◆ Work instruction: Below are the records; return every line from the one that contains "This screenshot has" to the last, exactly, skipping the pictures.
Data section section start
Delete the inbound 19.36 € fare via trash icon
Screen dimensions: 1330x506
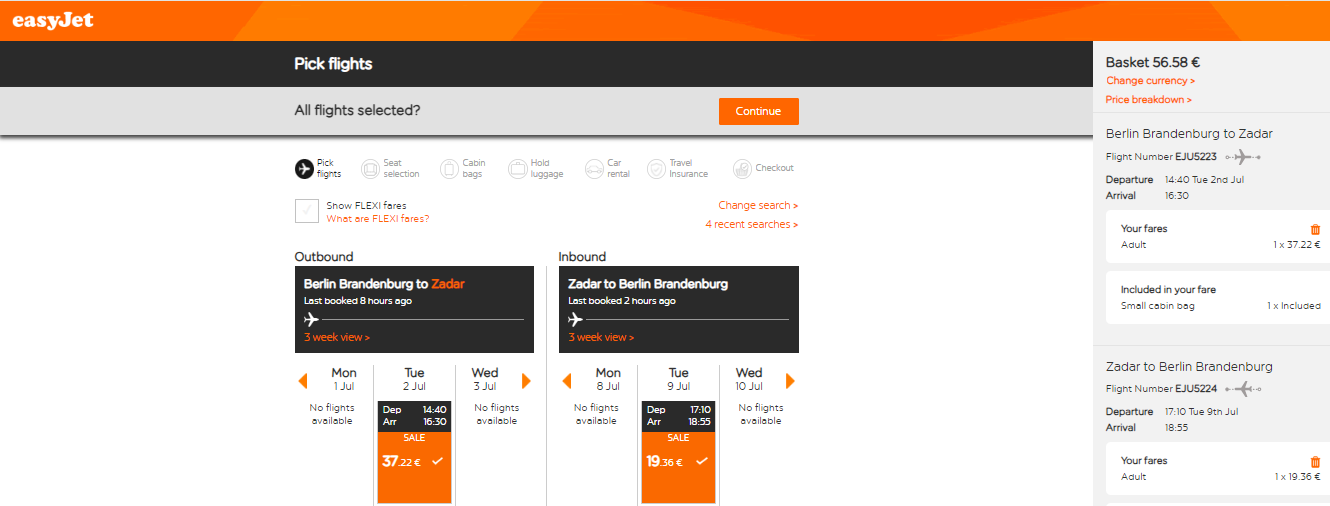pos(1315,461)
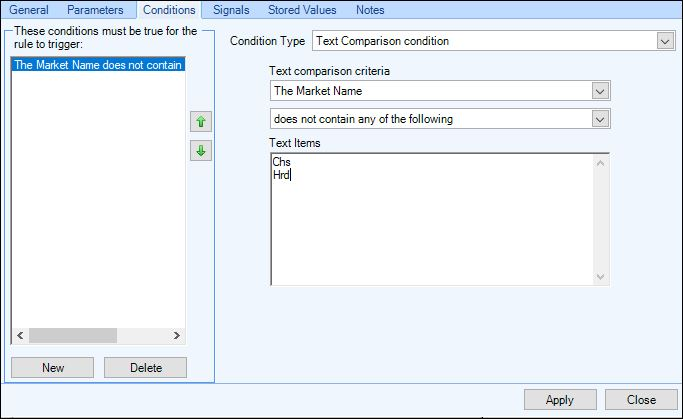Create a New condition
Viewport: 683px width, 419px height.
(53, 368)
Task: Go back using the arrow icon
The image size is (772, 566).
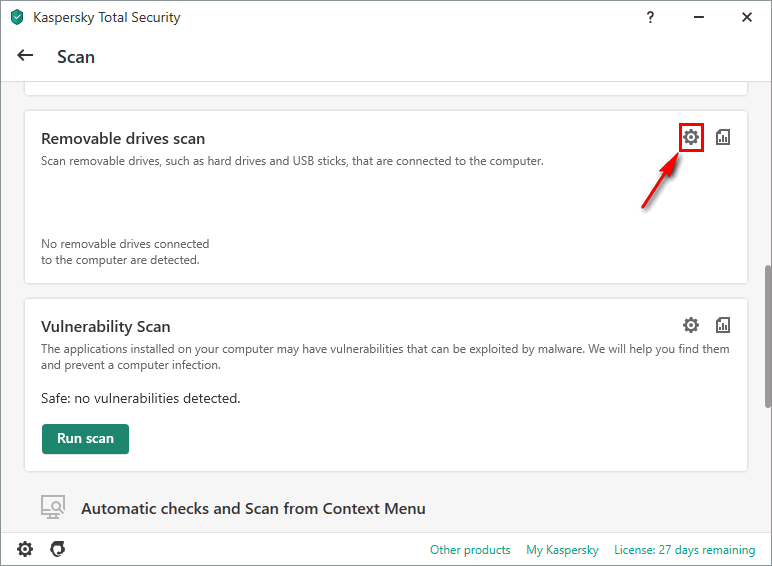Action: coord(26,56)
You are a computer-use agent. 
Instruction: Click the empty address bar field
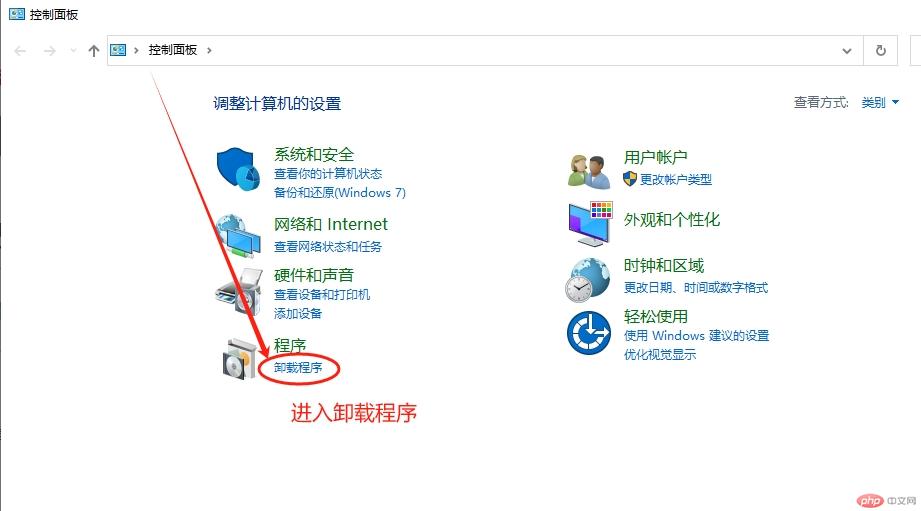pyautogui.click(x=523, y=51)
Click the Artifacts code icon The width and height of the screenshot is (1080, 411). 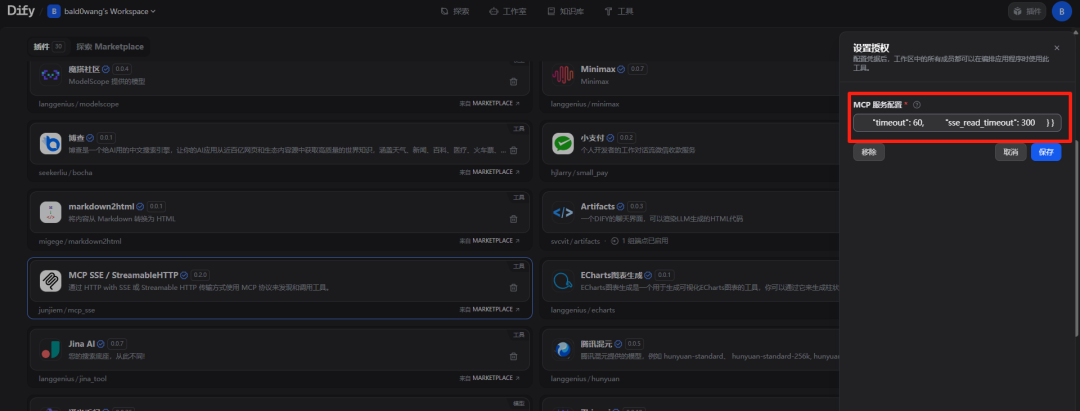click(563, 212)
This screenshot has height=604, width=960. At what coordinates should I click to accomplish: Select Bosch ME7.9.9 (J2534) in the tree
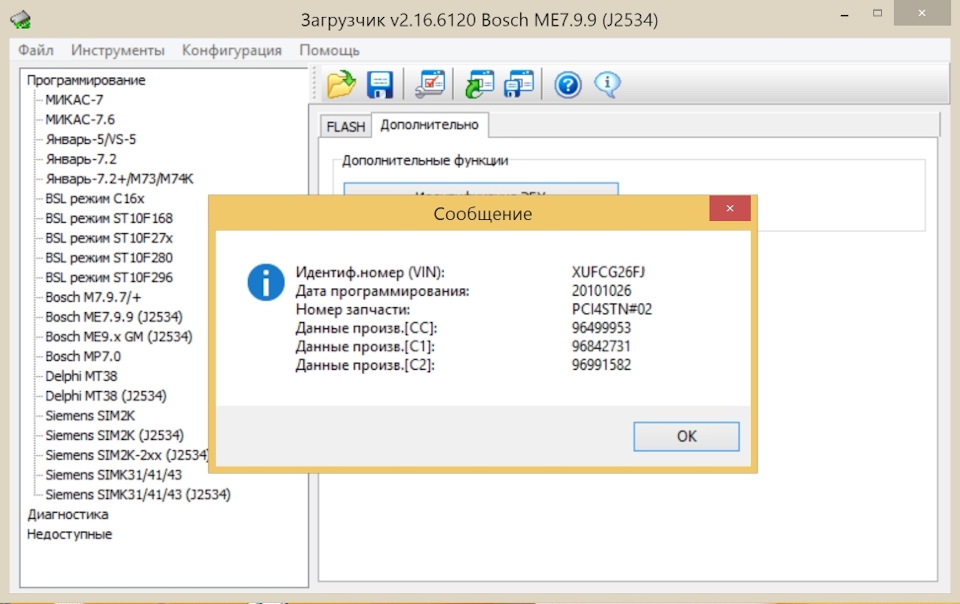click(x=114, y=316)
Data section section end
◆ Expected answer:
This screenshot has height=604, width=960. At what coordinates should I click to accomplish: Select Bosch ME7.9.9 (J2534) in the tree
click(x=114, y=316)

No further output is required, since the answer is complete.